The building is constructed with four storeys over a walk-out basement and is just three bays wide. The pitched red tile roof is flanked by extended gables acting as firewalls. The plastered, yellow-painted facade is finished with a band of pink Nekxø sandstone above the ground floor, a sill course of the same material below the first floor windows. a frieze with botanical ornamentation between the windows of the first and second floors and a white-painted cornice supported by corbels. A slightly projecting, rectangular band between the windows of the two upper floors are painted in the same yellow colour as the rest of the facade. The main entrance in the bay furthest to the right (southwest) is raised a few steps from street level. It is topped by a hood mould supported by fluted corbels. The door is topped by a transom window with ornamentation representing a wreath fnanked by cornucopia with flowers. The space between the hood mould and the transom window features the inscription "Minerva" as well as the house number (No. 20) and the architectural date 1802.

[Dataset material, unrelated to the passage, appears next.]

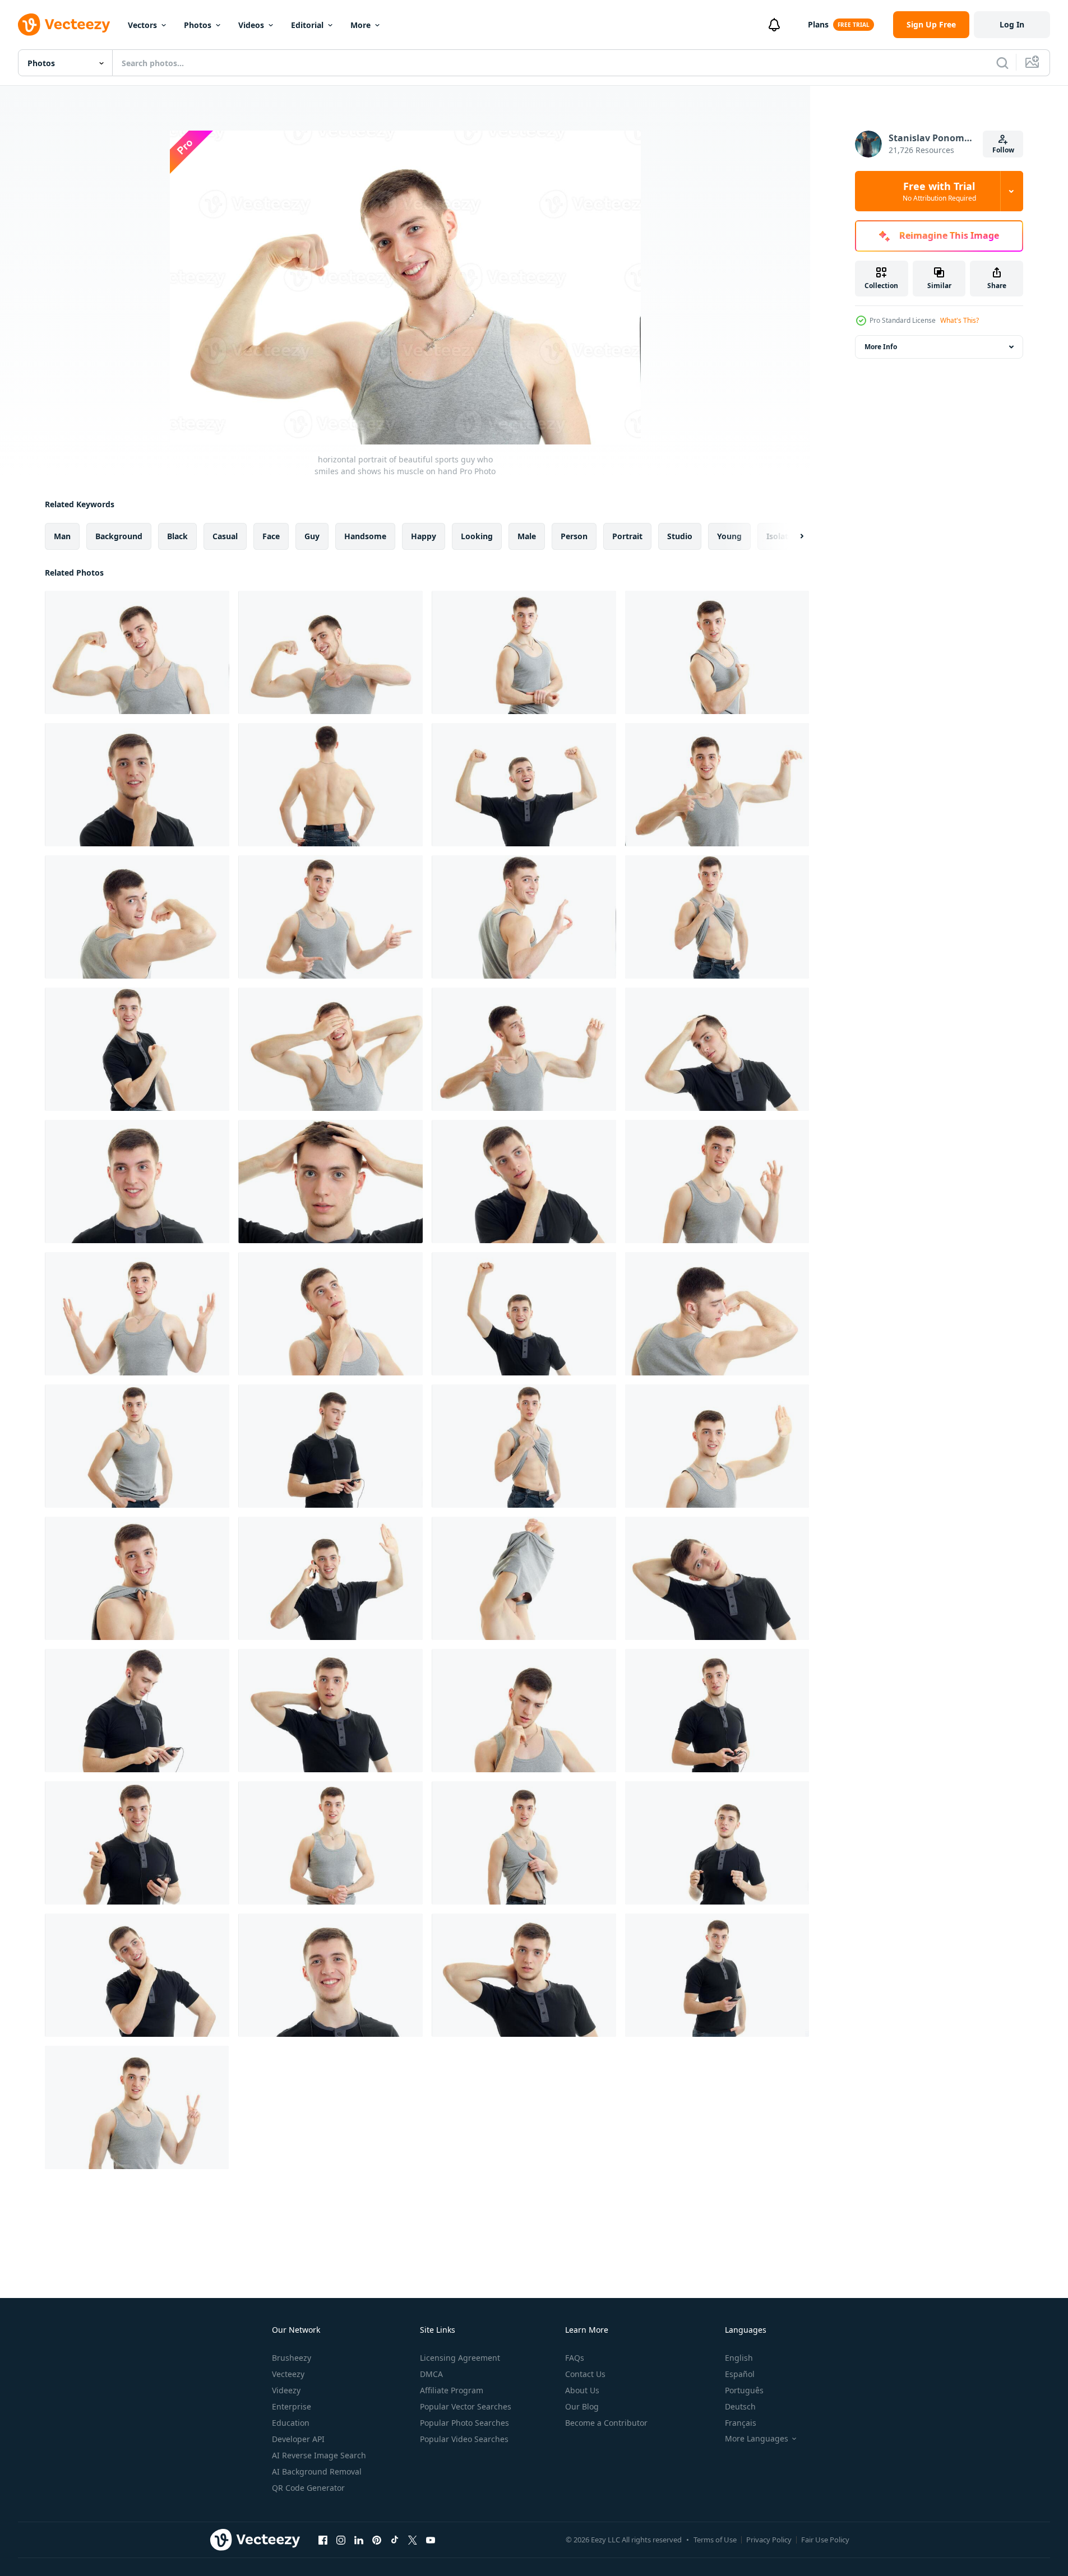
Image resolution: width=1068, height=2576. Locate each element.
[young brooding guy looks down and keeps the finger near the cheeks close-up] (524, 1710)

A narrow, five-bays-long side wing extends from the reat side of the building. The integration of the two wings are improved by a canted bay in the corner, leaving the main wing with just one window towards the yard. The side wing is topped by a monopitched red tile roof. It features a four-bays-long "factory dormer", constructed to optimize the influx of natural light at a time when sources of artificial light were inefficient and constly. The building now shares a large courtyard with the a number of other buildings on both sides of the block.

==Today==
The building was owned by Sten Nymark in 2008. It contains one apartment on each of the four floors.